§ Selection
Ooo, new shinies! Thanks for these, and grats to everyone else who got a gong as well


----------



## Kreuger (Aug 30, 2010)

Congrats everyone!

(And thanks to the mods, humakt in particular for working through the aftermath of the Russian hacking with me!)


----------



## Khorne's Fist (Jul 18, 2008)

Damn, can't believe I'm on here 5 years. Congrats to all recipients.


----------



## spanner94ezekiel (Jan 6, 2011)

Congratulations to all!


----------



## Zion (May 31, 2011)

Thanks to my fellow Staffers who put the hard work of getting these awards out there, and congrats to everyone who earned one!


----------



## SonofVulkan (Apr 14, 2010)

Congratulations all. Thank you for the medal, it is greatly appreciated.


----------



## Grins1878 (May 10, 2010)

Congratulations all! And thanks massively!


----------



## Loki1416 (Apr 20, 2010)

Congrats to everyone!


----------



## Djinn24 (Jan 12, 2008)

Grats on the new shinies everyone.


----------



## Jacobite (Jan 26, 2007)

Well done to all!


----------



## Words_of_Truth (Sep 20, 2007)

Ty very much and congrats to everyone else!


----------



## Tawa (Jan 10, 2010)

Congratz on the new shinies guys, well earned! :drinks: :so_happy:


----------



## Rems (Jun 20, 2011)

yesss, my precioussss

Congratulations to all.

§ Entries provided
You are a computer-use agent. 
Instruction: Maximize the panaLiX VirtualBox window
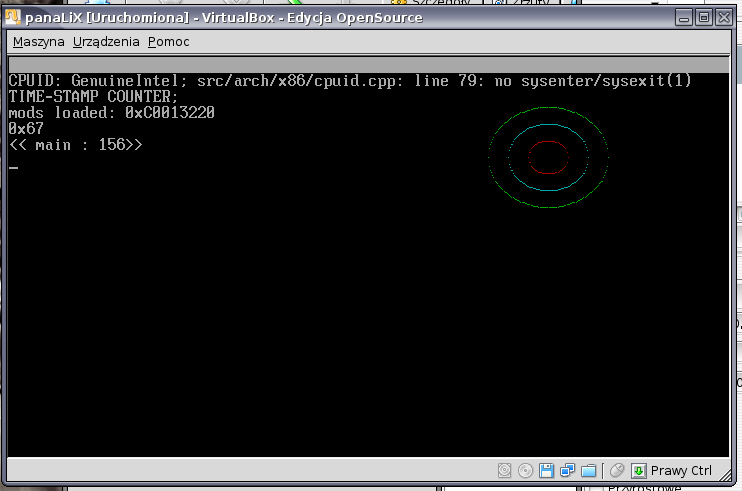[703, 17]
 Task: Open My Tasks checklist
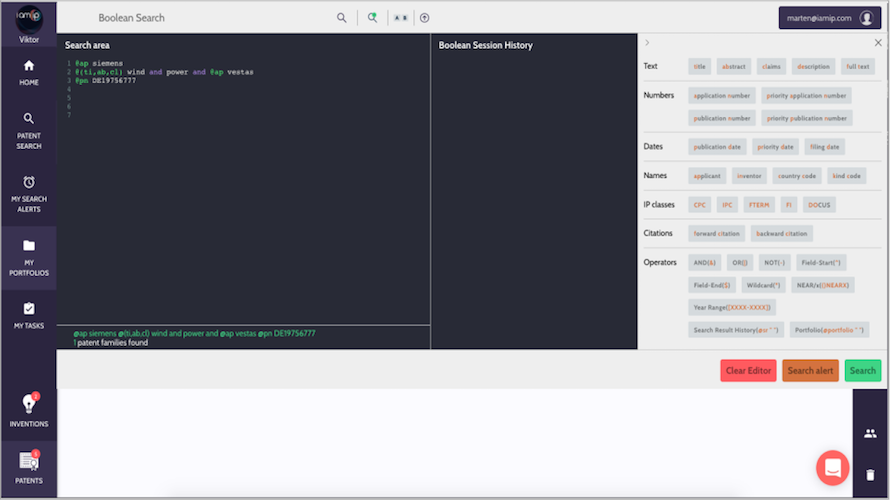[28, 315]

§ To-do list
(a) In the award congratulations thread, which moderator does Kreuger single out for help with the aftermath of the Russian hacking?
(b) Extend the award congratulations thread from the point where it stops.
The data bear no relation to the award congratulations thread.

§ Results for the exercise
(a) humakt

(b)
----------



## Mossy Toes (Jun 8, 2009)

Gratz, all!


----------



## Zodd (Jul 27, 2009)

Gratz to all


----------



## SSG.House (Jul 29, 2013)

Gratz to all.


----------



## Old Man78 (Nov 3, 2011)

Huzzah to all, well done


----------



## Nordicus (May 3, 2013)

Big grats to all the winners!


----------



## Kobrakai (Jul 25, 2008)

Well I must admit this is very pleasant!

Thank you to the administration for the award  Very humbled!


----------



## Ring Master "Honka" (Oct 31, 2011)

Yay my first shiney. thanks admins and welldone everyone else who recieved one


----------



## Haskanael (Jul 5, 2011)

the mark of Nurgle, has it realy been that long already? oh my how time flies. and I'm still feeling guilty for being unable to propperly reboot my Log


----------



## VulkansNodosaurus (Dec 3, 2010)

Thank you! And congrats to the other winners .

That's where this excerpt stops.